THE New Year appears to have a favourable outlook for the North-East man who oversees the national weather service.

John Hirst, from County Durham, receives a CBE in the Queen’s New Year’s Honours, to mark a successful six-year stint as chief executive of the Met Office.

It follows a working lifetime in corporate management for the economics graduate, whose CV includes 19 years with ICI at Wilton, on Teesside, during which he was chief executive of two of the chemical giant’s global businesses.

Although not a meteorological expert, his business acumen has helped to cement the Met Office as a leading world science service organisation.

Although the Met Office is based in Exeter in Devon, with a workforce of less than 1,900, Mr Hirst is a world traveller for an organisation considered, along with its Japanese counterpart, as the top two global meteorological services.

His role means he is the UK’s permanent representative on the World Meteorological Organisation and its European equivalents at the forefront of forecasting weather and climatic trends.

He grew up in Durham, and was a pupil at Belmont Juniors and later the city’s Johnston School, before going on to study at Leeds University.

Prior to moving to the Met Office, he was group CEO for global electronics distribution company Farnell, during which he was once invited to ring the famous New York Stock Exchange bell to close business for the day in New York, an event witnessed by an estimated world-wide business audience of 35-million.

Mr Hirst, who is to stand down from the Met Office next year, is proud to have helped to maintain its reputation as a world-leading ‘brand’.

“It’s a jewel in the British crown.
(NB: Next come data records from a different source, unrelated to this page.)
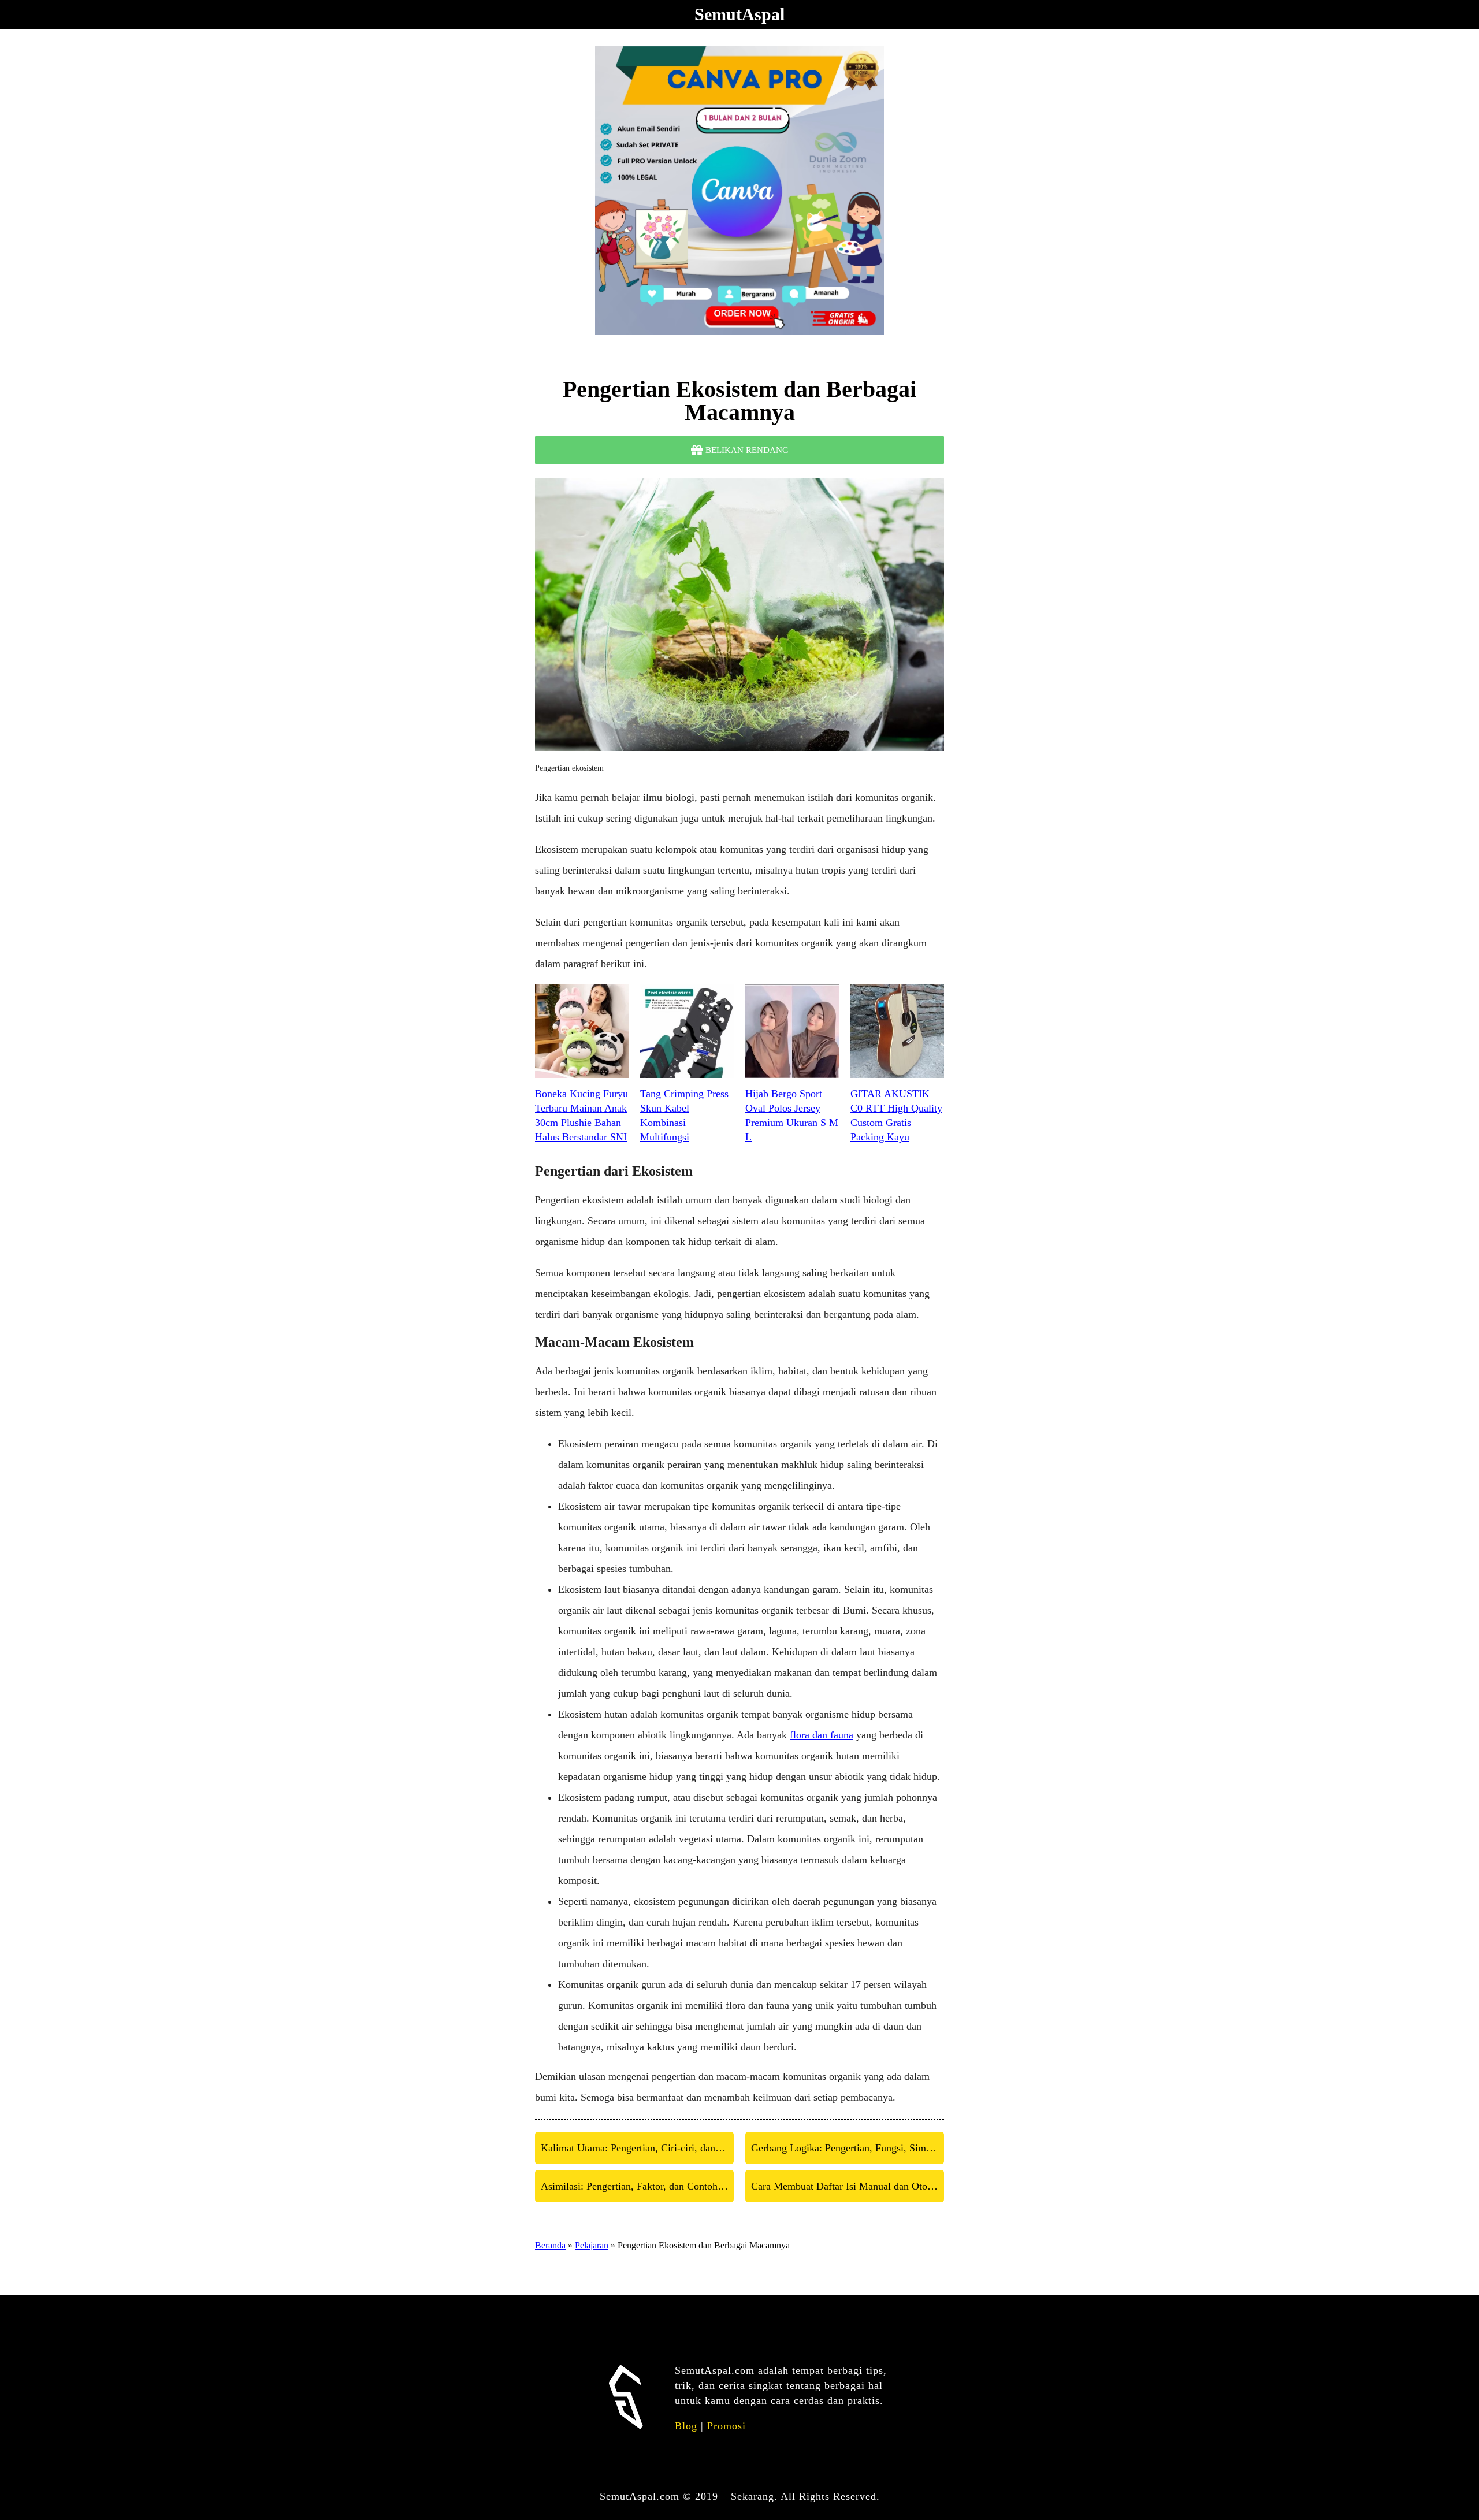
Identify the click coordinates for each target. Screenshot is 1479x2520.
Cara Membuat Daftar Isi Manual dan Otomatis (847, 2186)
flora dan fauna (821, 1735)
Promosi (726, 2426)
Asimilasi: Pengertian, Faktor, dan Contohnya (637, 2186)
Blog (686, 2426)
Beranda (550, 2245)
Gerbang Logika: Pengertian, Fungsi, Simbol (845, 2148)
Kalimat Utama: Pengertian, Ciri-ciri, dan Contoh (637, 2148)
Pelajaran (591, 2245)
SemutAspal (739, 14)
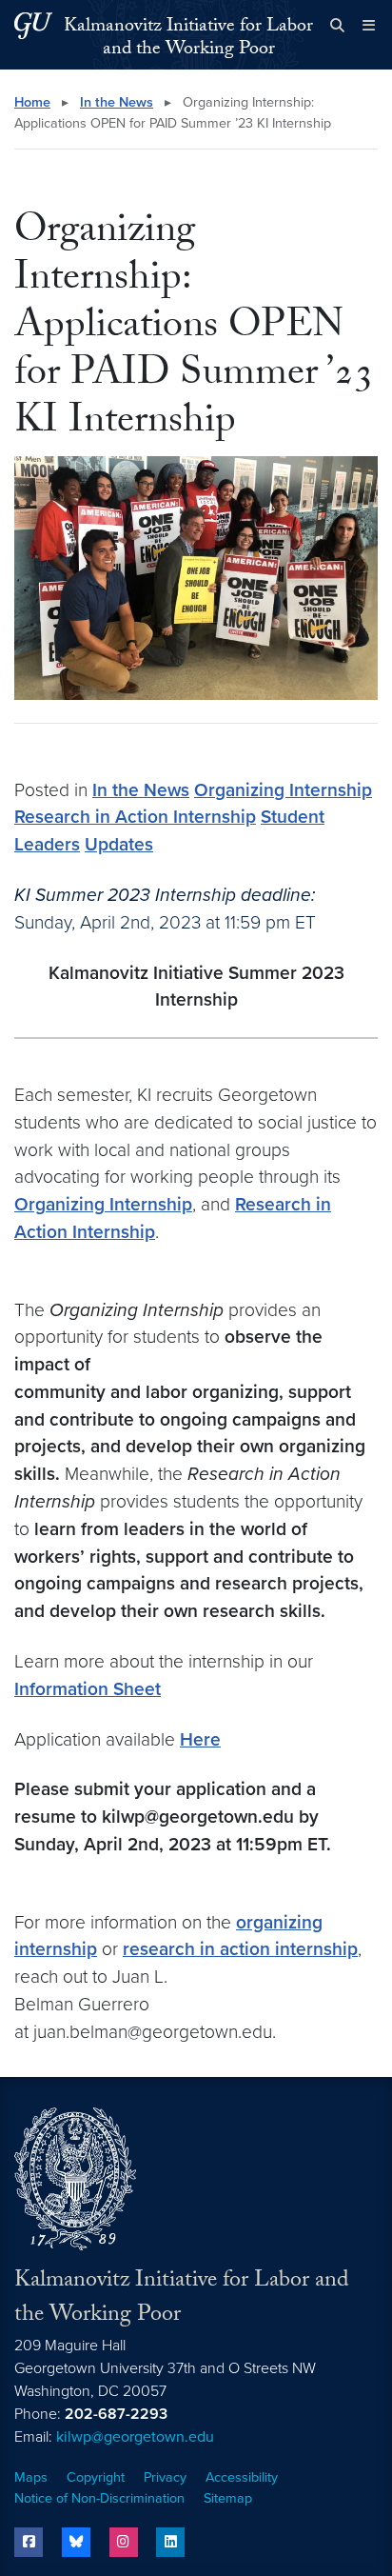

I would say we’re the best in the world by a street as a weather and climate forecasting service.

“It’s a phenomenally complicated business, processing more transactions a day than the whole of the British banking industry, locating information from round the world about the earth’s atmosphere and publishing 4.5m forecasts a day.

“In a survey of 43,500 geo-science research institutes the Met Office came out number one in the world.”

News of his honour has come at a difficult time for the Hirst family, as his mother, Shirley, a former chairman of Durham Rural District Council and Belmont Parish Council, died aged 82, after an illness shortly before Christmas.

Her funeral takes place at St Mary Magdalene Church, in Belmont, Durham, on Thursday, January 2.

Mr Hirst is not the first member of his family to be honoured as his father Ray received an MBE, for services to the coal industry and local government.